Buku Batik Durian Dirilis, Merekam Perjalanan Ikon Kota Lubuklinggau hingga Bisa Eksis di Milan Fashion Week

Masih sedikit buku tentang batik yang beredar di pasaran, padahal itu merupakan dokumen penting untuk merekam serba-serbi batik Indonesia, termasuk batik durian Lubuklinggau.

oleh Winda Syifa Sahira diperbarui 16 Okt 2023, 15:30 WIB
Diterbitkan 16 Okt 2023, 15:30 WIB
Peluncuran Buku Batik Durian di Gramedia Matraman, Minggu 10 Oktober 2023
Peluncuran Buku Batik Durian di Gramedia Matraman, Minggu 10 Oktober 2023. (Liputan6.com/Winda Syifa Sahira)

Liputan6.com, Jakarta - Buku Batik Durian Lubuklinggau resmi diluncurkan. Buku tersebut menceritakan tentang perjalanan batik durian, yaitu batik yang berasal dari kota Lubuklinggau, daerah paling barat di Sumatera Selatan, mewakili Indonesia di ajang fesyen internasional, Milan Fashion Week, pada 2021 dan 2022.

Rai Rahman Indra, penulis buku tersebut, menerangkan ada dua faktor yang membuat batik durian menarik untuk diulas. Pertama adalah Lubuklinggau bukanlah daerah penghasil batik, dan kedua, batik itu tampil di Milan Fashion Week. 

Di sisi lain, ia menilai catatan tertulis soal batik terbilang masih sedikit sehingga informasi yang dibutuhkan tidaklah cukup. "Literasi batik kita itu sedikit sekali, sementara di 2009 UNESCO telah menetapkan batik Indonesia sebagai warisan budaya takbenda. Tapi, kalau kita cari buku soal batik itu tidak banyak," jelas Rai saat ditemui di Konferensi Pers dan Peluncuran Buku Batik Durian Lubuklinggau, Jakarta Timur, Minggu, 15 Oktober 2023.

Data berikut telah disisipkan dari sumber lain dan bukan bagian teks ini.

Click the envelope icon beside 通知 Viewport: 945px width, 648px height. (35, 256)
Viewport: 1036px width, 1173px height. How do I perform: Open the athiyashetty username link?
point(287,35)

Rai berharap lewat peluncuran buku tersebut, dapat menambah literasi soal batik Indonesia. "Saya menganggap bahwa nanti batik durian adalah pintu gerbang yang membuka mata setiap daerah untuk kemudian menggali lagi karya dari daerah-daerahnya untuk dituliskan, sehingga kita punya literasi batik di setiap daerah," tutur Rai.

Dalam proses pembuatan bukunya, ia mengaku kendala utamanya adalah tidak banyak dokumentasi yang baik soal batik durian. "Kita tidak biasa mendokumentasikan sesuatu, sebuah karya mungkin hilang begitu saja karena tidak ada dokumentasi yang baik," jelasnya.

Kurangnya Literasi tentang Budaya Indonesia

Macam-macam motif batik durian
Macam-macam motif batik durian Lubuklinggau. (Dok.Liputan6.com/Winda Syifa Sahira)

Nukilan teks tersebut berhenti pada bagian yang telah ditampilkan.